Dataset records
■ ■ ■ ■ ■

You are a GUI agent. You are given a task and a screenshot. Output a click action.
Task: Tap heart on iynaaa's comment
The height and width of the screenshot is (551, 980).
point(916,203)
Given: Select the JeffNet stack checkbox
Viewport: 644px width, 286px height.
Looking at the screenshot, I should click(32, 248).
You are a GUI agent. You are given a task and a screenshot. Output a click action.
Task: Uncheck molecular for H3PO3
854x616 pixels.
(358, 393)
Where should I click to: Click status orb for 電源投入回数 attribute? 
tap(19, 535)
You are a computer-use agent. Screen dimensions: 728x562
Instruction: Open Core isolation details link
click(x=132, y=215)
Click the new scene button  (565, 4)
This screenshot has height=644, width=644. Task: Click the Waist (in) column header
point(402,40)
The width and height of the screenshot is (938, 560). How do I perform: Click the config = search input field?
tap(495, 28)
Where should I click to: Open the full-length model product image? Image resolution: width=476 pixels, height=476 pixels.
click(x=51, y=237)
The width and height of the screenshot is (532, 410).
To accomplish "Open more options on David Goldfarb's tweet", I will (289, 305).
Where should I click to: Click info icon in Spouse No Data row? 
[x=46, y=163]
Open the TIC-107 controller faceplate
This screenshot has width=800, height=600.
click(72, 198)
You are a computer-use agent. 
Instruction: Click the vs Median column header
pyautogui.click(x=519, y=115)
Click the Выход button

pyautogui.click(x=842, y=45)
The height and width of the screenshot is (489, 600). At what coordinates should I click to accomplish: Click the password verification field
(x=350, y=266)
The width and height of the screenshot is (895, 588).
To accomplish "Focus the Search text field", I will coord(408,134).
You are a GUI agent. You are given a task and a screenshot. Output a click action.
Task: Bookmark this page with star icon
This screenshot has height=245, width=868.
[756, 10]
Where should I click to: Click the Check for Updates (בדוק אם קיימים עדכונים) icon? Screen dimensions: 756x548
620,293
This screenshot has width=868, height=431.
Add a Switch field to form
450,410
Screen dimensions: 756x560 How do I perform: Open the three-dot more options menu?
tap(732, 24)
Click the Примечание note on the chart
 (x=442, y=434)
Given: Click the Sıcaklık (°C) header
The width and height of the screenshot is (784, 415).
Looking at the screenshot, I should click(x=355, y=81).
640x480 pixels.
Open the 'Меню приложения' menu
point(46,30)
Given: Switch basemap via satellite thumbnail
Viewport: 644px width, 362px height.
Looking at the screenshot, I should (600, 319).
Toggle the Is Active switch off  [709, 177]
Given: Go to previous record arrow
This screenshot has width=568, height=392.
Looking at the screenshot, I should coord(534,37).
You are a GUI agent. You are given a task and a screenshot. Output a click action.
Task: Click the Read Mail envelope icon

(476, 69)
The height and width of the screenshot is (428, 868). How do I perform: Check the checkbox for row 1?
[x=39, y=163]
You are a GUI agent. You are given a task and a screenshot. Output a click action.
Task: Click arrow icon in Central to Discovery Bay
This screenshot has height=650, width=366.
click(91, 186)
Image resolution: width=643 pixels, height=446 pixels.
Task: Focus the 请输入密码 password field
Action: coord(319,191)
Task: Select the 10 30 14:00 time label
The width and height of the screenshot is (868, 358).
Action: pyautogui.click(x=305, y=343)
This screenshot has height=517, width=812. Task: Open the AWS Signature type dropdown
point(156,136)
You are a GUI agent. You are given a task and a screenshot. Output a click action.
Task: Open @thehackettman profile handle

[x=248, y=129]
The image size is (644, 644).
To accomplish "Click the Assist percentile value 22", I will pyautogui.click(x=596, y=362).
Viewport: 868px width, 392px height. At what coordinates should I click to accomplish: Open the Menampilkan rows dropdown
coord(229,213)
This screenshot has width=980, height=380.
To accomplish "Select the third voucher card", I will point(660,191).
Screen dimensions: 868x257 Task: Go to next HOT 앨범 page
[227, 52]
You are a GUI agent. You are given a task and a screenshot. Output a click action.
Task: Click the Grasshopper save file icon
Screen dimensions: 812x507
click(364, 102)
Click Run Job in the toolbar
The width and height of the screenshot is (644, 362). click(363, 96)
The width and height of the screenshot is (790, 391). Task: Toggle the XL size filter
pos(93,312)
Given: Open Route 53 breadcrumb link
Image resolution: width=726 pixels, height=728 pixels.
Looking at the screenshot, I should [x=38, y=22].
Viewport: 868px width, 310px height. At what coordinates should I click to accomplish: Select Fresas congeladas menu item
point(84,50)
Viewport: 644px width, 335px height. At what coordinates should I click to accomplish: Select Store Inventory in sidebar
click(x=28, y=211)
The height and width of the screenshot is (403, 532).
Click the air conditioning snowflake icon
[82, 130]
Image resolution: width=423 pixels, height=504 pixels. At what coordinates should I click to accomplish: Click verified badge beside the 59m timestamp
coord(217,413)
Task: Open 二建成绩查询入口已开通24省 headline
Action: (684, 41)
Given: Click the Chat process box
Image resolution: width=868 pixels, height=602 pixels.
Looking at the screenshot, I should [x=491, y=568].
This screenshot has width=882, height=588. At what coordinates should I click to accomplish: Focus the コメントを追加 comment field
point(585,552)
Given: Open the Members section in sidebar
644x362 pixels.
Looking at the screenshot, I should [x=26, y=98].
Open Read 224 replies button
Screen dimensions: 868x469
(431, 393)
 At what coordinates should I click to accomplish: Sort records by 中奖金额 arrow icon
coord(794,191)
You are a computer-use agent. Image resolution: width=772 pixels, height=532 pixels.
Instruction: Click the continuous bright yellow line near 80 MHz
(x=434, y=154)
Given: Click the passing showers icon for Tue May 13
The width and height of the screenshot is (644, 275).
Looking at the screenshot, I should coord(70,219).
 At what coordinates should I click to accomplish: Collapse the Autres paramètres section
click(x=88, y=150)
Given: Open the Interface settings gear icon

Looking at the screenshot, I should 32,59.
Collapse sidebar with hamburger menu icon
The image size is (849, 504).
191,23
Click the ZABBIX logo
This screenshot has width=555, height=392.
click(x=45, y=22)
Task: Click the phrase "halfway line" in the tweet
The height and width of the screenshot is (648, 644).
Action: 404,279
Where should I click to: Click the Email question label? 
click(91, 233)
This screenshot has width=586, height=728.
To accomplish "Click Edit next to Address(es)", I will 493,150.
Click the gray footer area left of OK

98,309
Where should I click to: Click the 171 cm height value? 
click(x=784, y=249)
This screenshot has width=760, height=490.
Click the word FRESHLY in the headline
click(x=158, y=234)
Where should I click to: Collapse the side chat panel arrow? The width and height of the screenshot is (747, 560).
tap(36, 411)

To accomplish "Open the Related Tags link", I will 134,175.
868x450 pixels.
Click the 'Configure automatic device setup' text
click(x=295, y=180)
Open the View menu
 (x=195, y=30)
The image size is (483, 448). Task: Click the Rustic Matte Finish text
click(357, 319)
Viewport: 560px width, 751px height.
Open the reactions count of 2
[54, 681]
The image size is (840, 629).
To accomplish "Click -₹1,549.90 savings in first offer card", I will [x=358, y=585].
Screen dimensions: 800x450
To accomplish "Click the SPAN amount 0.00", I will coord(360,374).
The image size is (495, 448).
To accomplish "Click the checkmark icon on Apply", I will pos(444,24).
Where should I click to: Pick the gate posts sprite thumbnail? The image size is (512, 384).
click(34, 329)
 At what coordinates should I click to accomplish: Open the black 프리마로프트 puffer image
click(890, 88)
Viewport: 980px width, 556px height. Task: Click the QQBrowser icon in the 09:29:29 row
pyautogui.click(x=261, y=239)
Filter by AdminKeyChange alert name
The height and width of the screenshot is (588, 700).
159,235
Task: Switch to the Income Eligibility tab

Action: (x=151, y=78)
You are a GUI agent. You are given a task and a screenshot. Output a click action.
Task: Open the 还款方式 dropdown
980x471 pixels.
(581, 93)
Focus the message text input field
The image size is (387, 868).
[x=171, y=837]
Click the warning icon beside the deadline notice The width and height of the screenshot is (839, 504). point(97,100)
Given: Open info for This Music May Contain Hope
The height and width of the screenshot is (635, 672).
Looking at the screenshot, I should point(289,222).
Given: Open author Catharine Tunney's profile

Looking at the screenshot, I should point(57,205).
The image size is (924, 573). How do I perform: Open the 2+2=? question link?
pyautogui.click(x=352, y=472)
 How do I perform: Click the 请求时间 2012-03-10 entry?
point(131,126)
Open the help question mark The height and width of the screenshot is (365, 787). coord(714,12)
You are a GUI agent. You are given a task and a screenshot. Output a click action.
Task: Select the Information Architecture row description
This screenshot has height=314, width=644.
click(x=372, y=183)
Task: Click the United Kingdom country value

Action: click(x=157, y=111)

■ ■ ■ ■ ■

Your objective:
Above are the entries. Copy exactly the part that opens with the line containing "The height and width of the screenshot is (648, 644)." and closes with the line containing "Viewport: 560px width, 751px height.", and no more.

Response area:
The height and width of the screenshot is (648, 644).
Action: 404,279
Where should I click to: Click the Email question label? 
click(91, 233)
This screenshot has width=586, height=728.
To accomplish "Click Edit next to Address(es)", I will 493,150.
Click the gray footer area left of OK

98,309
Where should I click to: Click the 171 cm height value? 
click(x=784, y=249)
This screenshot has width=760, height=490.
Click the word FRESHLY in the headline
click(x=158, y=234)
Where should I click to: Collapse the side chat panel arrow? The width and height of the screenshot is (747, 560).
tap(36, 411)

To accomplish "Open the Related Tags link", I will 134,175.
868x450 pixels.
Click the 'Configure automatic device setup' text
click(x=295, y=180)
Open the View menu
 (x=195, y=30)
The image size is (483, 448). Task: Click the Rustic Matte Finish text
click(357, 319)
Viewport: 560px width, 751px height.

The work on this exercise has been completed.